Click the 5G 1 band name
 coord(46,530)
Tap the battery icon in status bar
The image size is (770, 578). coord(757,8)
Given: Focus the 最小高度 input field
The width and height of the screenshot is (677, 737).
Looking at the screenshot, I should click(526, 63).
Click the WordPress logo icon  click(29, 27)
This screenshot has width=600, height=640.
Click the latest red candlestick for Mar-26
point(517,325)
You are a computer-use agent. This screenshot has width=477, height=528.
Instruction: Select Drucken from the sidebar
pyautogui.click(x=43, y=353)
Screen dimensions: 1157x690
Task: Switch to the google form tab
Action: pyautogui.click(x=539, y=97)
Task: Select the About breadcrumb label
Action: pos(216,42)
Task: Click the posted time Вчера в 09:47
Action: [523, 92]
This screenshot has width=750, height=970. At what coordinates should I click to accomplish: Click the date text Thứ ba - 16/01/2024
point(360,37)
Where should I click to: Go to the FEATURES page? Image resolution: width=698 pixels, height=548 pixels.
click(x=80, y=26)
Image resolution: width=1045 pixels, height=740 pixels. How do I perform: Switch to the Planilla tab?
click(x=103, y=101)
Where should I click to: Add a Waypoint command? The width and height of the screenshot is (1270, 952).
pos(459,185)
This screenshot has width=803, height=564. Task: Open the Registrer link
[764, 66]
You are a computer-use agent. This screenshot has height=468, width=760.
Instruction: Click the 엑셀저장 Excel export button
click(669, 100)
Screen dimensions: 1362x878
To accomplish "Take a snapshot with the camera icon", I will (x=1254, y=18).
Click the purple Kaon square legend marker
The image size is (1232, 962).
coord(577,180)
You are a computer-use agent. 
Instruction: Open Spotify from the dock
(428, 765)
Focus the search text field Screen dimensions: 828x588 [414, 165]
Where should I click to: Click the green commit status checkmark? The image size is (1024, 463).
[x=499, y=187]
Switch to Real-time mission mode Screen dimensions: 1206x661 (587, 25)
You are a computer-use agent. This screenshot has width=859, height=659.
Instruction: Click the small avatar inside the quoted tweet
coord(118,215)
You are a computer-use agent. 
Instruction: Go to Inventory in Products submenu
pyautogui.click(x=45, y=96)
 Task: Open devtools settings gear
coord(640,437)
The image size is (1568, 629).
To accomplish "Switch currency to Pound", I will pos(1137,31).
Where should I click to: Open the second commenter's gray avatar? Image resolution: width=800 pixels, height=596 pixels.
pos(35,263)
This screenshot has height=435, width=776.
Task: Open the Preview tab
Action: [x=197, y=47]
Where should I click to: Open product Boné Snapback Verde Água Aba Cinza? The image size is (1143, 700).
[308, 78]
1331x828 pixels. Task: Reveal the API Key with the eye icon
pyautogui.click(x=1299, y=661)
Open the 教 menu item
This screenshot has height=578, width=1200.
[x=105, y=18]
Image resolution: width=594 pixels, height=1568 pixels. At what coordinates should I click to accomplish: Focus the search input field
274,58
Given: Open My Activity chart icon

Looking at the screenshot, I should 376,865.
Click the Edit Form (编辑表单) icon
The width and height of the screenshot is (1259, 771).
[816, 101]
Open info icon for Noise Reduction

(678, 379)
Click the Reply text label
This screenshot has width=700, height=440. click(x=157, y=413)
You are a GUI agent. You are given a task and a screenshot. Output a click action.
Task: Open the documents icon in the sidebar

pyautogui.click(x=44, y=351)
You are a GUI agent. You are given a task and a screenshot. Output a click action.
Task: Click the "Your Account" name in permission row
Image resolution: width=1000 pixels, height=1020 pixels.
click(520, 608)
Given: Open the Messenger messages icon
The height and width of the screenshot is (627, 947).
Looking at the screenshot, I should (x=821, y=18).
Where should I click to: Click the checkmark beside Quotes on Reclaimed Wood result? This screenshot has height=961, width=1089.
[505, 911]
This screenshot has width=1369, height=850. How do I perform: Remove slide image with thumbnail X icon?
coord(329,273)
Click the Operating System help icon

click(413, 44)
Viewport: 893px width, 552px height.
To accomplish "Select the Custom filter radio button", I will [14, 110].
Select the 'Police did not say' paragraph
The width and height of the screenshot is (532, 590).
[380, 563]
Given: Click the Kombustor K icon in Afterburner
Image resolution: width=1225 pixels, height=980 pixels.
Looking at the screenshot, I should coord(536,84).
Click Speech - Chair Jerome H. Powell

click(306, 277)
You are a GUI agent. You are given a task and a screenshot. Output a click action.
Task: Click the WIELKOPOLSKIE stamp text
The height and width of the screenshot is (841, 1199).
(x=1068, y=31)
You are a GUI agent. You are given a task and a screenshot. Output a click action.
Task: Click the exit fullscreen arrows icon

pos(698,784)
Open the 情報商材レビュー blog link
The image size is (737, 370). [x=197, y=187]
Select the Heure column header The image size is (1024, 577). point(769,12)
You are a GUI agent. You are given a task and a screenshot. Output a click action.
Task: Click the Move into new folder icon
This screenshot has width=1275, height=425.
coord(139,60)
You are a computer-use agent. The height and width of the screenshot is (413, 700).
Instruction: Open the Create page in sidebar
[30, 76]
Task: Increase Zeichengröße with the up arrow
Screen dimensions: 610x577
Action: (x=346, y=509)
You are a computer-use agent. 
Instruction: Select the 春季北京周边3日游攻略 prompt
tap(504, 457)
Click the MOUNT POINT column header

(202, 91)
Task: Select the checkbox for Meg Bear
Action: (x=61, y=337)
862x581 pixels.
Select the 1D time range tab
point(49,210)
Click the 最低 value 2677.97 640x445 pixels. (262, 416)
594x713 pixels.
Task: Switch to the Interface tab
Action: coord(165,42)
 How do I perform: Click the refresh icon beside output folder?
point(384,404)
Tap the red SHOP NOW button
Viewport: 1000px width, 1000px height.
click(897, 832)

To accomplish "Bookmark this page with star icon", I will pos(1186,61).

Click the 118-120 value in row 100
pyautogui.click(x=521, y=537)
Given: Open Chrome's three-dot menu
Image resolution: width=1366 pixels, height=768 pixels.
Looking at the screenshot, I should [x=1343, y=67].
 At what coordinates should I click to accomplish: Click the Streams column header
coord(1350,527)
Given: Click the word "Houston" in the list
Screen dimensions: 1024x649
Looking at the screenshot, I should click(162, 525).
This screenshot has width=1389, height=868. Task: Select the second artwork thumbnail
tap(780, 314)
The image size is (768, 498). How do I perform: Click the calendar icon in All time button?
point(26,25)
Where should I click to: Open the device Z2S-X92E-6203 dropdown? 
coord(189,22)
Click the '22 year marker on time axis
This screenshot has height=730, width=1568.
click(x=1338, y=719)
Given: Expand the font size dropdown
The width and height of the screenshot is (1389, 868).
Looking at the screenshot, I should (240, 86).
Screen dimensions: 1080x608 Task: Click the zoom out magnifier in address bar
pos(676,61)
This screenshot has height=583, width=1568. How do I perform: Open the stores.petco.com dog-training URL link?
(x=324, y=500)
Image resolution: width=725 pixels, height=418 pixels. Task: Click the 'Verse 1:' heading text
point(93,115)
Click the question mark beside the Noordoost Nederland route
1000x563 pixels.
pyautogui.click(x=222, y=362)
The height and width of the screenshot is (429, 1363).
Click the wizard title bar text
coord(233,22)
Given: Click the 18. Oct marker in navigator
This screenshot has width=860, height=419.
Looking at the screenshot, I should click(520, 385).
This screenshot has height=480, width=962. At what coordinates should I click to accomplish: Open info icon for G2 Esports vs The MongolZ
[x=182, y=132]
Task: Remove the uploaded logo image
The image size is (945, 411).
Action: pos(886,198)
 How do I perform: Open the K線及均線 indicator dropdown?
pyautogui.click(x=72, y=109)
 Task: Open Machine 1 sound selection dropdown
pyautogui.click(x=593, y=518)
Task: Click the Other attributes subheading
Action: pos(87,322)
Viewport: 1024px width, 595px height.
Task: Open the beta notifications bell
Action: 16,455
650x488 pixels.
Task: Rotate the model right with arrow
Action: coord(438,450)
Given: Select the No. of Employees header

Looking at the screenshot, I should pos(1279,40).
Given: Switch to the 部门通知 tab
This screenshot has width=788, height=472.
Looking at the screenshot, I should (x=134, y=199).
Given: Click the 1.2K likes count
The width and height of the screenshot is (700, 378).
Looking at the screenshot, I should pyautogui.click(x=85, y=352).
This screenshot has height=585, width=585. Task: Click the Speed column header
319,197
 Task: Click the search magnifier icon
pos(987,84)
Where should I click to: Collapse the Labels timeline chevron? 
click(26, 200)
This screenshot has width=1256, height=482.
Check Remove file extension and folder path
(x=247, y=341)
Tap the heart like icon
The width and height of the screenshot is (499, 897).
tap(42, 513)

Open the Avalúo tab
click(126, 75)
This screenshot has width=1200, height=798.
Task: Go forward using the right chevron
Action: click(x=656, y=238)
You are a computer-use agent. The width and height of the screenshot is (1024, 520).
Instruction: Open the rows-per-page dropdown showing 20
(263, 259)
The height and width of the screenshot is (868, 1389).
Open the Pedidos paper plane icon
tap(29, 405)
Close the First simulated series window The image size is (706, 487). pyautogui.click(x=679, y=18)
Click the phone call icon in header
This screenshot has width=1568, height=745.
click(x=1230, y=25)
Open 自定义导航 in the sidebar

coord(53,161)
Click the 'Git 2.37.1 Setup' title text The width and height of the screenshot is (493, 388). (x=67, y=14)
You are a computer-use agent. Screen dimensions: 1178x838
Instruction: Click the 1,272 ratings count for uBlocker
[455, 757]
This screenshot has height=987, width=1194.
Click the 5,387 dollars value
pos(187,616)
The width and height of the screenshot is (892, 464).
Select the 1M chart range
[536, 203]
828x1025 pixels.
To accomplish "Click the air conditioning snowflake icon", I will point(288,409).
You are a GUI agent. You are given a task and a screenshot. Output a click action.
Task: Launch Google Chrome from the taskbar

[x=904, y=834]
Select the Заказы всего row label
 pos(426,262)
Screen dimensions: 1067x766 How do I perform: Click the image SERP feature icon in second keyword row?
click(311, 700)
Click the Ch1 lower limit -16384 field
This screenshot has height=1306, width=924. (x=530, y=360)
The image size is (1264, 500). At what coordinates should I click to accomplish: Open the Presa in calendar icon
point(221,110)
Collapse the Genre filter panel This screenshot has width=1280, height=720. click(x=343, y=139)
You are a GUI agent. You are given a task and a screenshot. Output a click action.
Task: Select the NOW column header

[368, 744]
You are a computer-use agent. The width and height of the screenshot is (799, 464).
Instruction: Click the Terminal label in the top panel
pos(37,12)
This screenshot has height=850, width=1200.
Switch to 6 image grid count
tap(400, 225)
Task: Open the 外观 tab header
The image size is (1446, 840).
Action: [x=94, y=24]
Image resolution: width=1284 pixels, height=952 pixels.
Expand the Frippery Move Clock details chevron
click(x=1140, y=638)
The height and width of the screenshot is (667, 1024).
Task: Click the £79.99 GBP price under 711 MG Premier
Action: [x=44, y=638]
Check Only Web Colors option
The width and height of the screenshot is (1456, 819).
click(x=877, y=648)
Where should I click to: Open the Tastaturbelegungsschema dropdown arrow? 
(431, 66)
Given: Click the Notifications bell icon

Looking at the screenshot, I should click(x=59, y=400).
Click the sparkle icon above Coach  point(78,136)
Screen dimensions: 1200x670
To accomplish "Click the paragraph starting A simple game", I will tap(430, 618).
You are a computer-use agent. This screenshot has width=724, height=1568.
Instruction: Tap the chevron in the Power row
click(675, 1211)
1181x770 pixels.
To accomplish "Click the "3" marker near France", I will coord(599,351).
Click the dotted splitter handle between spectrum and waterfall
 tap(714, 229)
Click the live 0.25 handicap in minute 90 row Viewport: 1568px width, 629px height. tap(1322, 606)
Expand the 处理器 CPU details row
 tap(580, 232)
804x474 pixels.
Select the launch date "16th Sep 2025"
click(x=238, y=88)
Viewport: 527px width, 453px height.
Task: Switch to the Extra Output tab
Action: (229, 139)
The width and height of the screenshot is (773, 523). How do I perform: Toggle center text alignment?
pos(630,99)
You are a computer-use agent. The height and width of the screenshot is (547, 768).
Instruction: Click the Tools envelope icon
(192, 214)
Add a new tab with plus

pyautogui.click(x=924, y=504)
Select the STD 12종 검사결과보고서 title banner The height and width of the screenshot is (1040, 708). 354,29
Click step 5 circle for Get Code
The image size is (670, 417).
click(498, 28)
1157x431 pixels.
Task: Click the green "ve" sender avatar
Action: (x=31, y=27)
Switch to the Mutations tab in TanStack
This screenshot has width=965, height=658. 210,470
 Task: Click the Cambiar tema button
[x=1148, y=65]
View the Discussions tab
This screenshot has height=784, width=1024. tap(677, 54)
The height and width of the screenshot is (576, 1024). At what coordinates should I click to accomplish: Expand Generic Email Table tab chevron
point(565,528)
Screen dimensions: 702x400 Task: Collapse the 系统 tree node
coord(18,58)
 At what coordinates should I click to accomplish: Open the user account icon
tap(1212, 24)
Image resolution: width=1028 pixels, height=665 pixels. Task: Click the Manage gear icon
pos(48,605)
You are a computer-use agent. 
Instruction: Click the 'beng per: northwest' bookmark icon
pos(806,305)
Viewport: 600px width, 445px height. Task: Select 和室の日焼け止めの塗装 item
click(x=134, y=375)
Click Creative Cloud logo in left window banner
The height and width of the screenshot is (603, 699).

____________

Task to complete:
Search the data for the string "logo". List each line that has it.

Finished task:
Click the WordPress logo icon  click(29, 27)
Task: Remove the uploaded logo image
Click Creative Cloud logo in left window banner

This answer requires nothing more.